Supplied data
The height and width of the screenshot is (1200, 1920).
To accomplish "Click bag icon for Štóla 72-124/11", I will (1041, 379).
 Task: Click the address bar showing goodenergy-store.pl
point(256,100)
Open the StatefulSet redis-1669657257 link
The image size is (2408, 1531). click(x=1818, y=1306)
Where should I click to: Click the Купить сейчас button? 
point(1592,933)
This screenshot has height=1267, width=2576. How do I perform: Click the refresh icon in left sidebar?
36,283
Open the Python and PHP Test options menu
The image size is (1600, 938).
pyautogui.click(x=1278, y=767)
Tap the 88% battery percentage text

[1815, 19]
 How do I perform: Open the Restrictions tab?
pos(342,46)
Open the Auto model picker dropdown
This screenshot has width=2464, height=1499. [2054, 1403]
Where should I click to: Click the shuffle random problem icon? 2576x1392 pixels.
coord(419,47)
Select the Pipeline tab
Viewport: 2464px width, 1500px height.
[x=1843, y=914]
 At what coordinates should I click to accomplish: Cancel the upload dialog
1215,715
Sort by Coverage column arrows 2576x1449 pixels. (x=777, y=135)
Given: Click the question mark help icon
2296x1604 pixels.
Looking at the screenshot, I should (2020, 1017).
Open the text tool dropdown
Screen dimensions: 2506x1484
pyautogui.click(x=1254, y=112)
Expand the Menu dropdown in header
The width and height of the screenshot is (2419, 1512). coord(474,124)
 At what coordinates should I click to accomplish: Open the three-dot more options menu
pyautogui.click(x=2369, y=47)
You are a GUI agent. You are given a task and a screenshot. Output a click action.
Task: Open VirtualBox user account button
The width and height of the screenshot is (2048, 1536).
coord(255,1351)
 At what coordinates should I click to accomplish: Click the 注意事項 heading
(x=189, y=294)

What to work on
Nothing may be omitted or altered; reproduce all of the entries.

Completed task
The height and width of the screenshot is (1200, 1920).
To accomplish "Click bag icon for Štóla 72-124/11", I will (1041, 379).
 Task: Click the address bar showing goodenergy-store.pl
point(256,100)
Open the StatefulSet redis-1669657257 link
The image size is (2408, 1531). click(x=1818, y=1306)
Where should I click to: Click the Купить сейчас button? 
point(1592,933)
This screenshot has height=1267, width=2576. How do I perform: Click the refresh icon in left sidebar?
36,283
Open the Python and PHP Test options menu
The image size is (1600, 938).
pyautogui.click(x=1278, y=767)
Tap the 88% battery percentage text

[1815, 19]
 How do I perform: Open the Restrictions tab?
pos(342,46)
Open the Auto model picker dropdown
This screenshot has width=2464, height=1499. [2054, 1403]
Where should I click to: Click the shuffle random problem icon? 2576x1392 pixels.
coord(419,47)
Select the Pipeline tab
Viewport: 2464px width, 1500px height.
[x=1843, y=914]
 At what coordinates should I click to accomplish: Cancel the upload dialog
1215,715
Sort by Coverage column arrows 2576x1449 pixels. (x=777, y=135)
Given: Click the question mark help icon
2296x1604 pixels.
Looking at the screenshot, I should (2020, 1017).
Open the text tool dropdown
Screen dimensions: 2506x1484
pyautogui.click(x=1254, y=112)
Expand the Menu dropdown in header
The width and height of the screenshot is (2419, 1512). coord(474,124)
 At what coordinates should I click to accomplish: Open the three-dot more options menu
pyautogui.click(x=2369, y=47)
You are a GUI agent. You are given a task and a screenshot. Output a click action.
Task: Open VirtualBox user account button
The width and height of the screenshot is (2048, 1536).
coord(255,1351)
 At what coordinates should I click to accomplish: Click the 注意事項 heading
(x=189, y=294)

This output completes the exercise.